Task to complete |
Convert the lines in the records below into a numbered list, skipping blank lines and leaving out the pictures.

** BEGIN **

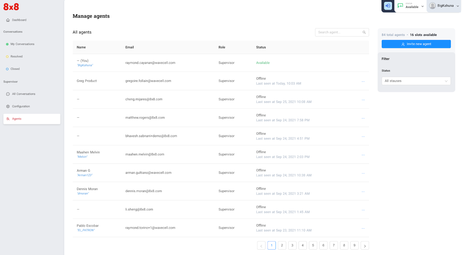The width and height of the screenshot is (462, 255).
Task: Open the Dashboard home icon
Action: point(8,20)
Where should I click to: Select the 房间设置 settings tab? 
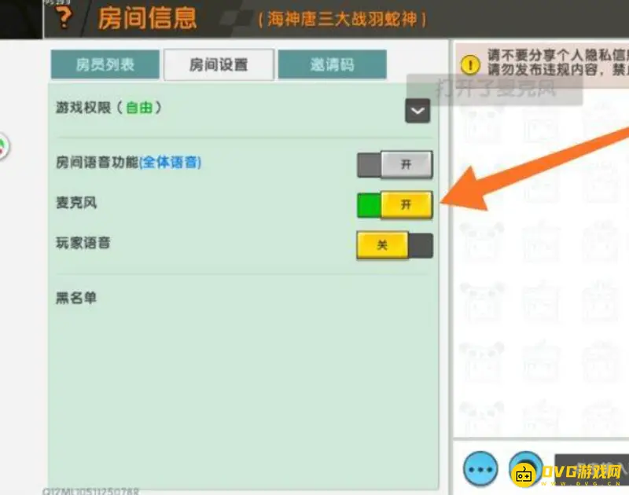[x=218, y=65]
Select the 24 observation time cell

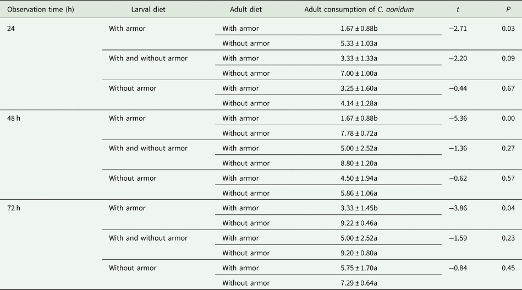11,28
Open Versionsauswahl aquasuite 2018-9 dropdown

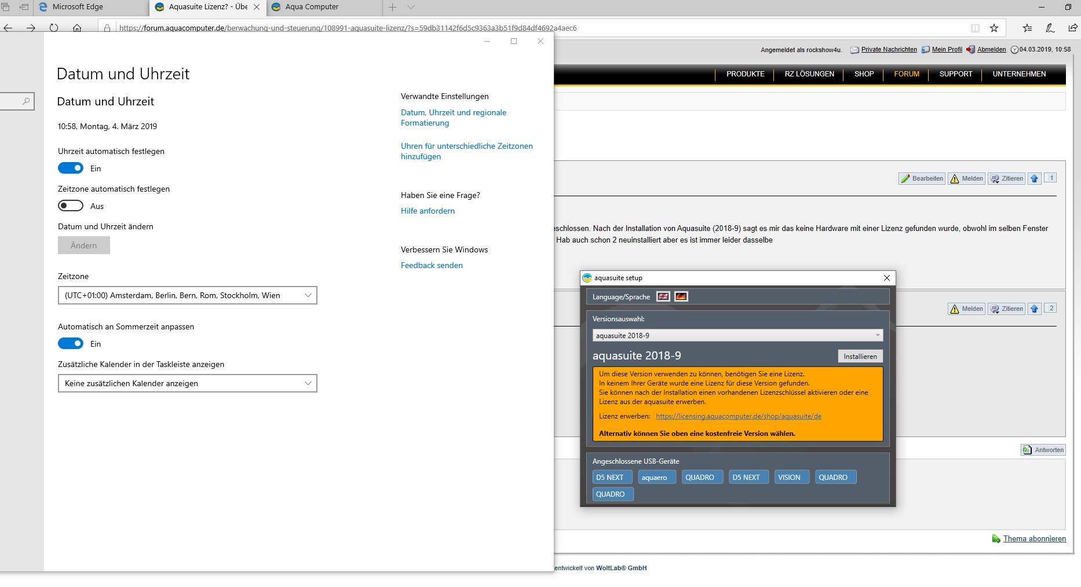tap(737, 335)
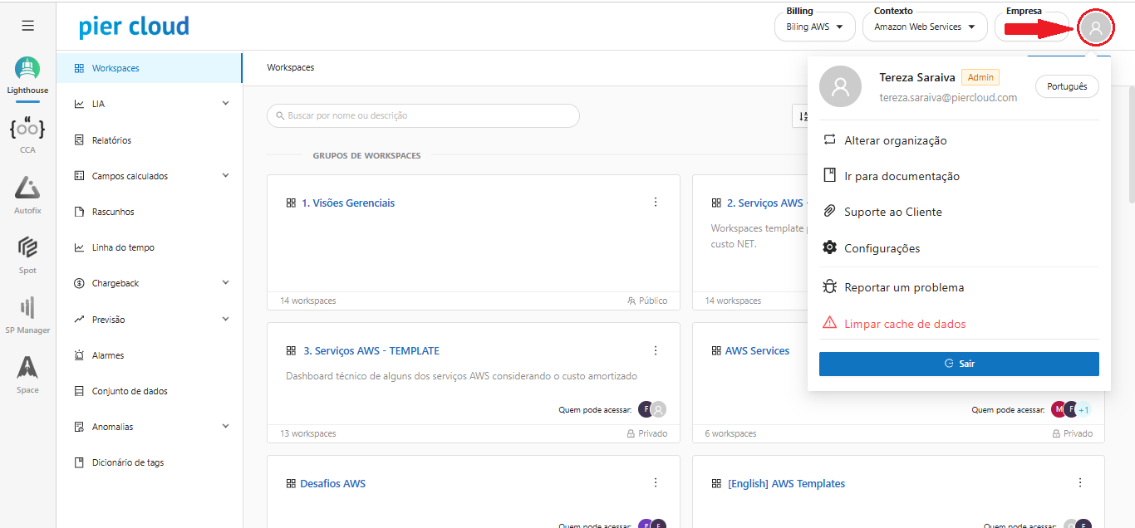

** END **

Exercise result |
1. The width and height of the screenshot is (462, 255).
2. Task: Open the Dashboard home icon
3. Action: point(8,20)
4. Where should I click to: Select the 房间设置 settings tab? 
5. [x=218, y=65]
6. Select the 24 observation time cell
7. 11,28
8. Open Versionsauswahl aquasuite 2018-9 dropdown
9. tap(737, 335)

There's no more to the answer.